• _CHALLENGE_
Copy out the records word for word, beginning at the line that contains "Screen dimensions: 716x1568" and continuing through the line that contains "Action: (41, 614)", both included.

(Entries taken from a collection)
____

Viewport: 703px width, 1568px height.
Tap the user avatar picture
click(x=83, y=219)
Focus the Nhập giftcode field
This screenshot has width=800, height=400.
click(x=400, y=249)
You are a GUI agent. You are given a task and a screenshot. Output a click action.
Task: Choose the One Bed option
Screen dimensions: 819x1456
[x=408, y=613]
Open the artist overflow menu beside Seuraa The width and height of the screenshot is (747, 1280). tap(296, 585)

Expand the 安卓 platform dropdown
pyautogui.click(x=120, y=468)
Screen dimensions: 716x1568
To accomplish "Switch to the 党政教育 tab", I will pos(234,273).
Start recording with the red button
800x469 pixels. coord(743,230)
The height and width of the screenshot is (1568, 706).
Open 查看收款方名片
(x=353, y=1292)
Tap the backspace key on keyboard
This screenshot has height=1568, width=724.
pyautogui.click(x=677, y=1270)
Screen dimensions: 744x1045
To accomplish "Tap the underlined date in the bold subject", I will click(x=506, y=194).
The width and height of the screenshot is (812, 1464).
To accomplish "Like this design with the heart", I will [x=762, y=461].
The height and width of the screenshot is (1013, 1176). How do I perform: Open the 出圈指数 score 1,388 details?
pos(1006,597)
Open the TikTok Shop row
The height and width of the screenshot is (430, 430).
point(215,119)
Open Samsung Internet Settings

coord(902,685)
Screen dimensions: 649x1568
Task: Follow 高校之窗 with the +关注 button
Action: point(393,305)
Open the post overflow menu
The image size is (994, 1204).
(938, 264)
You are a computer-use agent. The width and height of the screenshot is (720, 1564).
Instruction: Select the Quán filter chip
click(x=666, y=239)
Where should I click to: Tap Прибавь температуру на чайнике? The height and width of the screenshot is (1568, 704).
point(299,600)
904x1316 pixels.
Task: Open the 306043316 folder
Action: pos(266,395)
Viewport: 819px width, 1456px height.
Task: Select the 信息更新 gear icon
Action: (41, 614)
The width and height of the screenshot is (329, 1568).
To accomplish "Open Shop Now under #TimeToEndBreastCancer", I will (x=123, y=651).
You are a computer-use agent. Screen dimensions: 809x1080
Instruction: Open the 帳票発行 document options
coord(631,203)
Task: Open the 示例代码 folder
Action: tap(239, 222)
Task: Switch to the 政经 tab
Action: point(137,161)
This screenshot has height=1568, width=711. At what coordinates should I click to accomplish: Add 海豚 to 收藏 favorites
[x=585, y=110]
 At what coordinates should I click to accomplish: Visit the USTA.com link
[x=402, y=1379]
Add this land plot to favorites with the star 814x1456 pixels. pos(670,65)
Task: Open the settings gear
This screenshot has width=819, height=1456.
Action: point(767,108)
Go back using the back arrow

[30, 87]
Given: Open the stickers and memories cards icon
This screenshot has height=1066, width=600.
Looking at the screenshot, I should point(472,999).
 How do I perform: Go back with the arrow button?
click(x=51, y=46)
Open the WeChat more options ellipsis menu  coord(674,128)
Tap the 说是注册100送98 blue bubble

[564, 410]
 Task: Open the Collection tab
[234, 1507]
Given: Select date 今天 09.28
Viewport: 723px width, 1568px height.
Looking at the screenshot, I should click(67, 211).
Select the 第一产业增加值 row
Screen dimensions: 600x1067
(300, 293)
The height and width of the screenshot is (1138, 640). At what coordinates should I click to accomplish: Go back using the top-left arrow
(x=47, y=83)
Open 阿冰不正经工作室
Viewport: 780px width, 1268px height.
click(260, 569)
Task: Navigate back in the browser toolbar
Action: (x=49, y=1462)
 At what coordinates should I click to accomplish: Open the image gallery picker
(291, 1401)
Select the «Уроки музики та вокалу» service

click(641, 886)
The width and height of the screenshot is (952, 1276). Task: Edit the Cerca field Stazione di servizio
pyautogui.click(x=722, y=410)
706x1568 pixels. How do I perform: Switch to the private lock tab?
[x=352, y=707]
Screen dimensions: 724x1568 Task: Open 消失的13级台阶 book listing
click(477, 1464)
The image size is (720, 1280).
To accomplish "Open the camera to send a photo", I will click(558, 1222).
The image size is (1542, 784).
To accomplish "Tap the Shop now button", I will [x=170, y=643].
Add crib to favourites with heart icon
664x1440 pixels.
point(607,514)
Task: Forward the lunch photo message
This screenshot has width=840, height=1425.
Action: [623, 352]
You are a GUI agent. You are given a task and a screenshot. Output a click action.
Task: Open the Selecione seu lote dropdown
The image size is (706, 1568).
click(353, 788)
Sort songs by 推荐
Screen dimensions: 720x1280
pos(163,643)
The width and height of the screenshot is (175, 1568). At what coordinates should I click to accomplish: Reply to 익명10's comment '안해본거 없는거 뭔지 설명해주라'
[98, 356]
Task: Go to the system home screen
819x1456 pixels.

____

• _COMPLETE RESPONSE_
Screen dimensions: 716x1568
To accomplish "Switch to the 党政教育 tab", I will pos(234,273).
Start recording with the red button
800x469 pixels. coord(743,230)
The height and width of the screenshot is (1568, 706).
Open 查看收款方名片
(x=353, y=1292)
Tap the backspace key on keyboard
This screenshot has height=1568, width=724.
pyautogui.click(x=677, y=1270)
Screen dimensions: 744x1045
To accomplish "Tap the underlined date in the bold subject", I will click(x=506, y=194).
The width and height of the screenshot is (812, 1464).
To accomplish "Like this design with the heart", I will [x=762, y=461].
The height and width of the screenshot is (1013, 1176). How do I perform: Open the 出圈指数 score 1,388 details?
pos(1006,597)
Open the TikTok Shop row
The height and width of the screenshot is (430, 430).
point(215,119)
Open Samsung Internet Settings

coord(902,685)
Screen dimensions: 649x1568
Task: Follow 高校之窗 with the +关注 button
Action: point(393,305)
Open the post overflow menu
The image size is (994, 1204).
(938, 264)
You are a computer-use agent. The width and height of the screenshot is (720, 1564).
Instruction: Select the Quán filter chip
click(x=666, y=239)
Where should I click to: Tap Прибавь температуру на чайнике? The height and width of the screenshot is (1568, 704).
point(299,600)
904x1316 pixels.
Task: Open the 306043316 folder
Action: pos(266,395)
Viewport: 819px width, 1456px height.
Task: Select the 信息更新 gear icon
Action: (41, 614)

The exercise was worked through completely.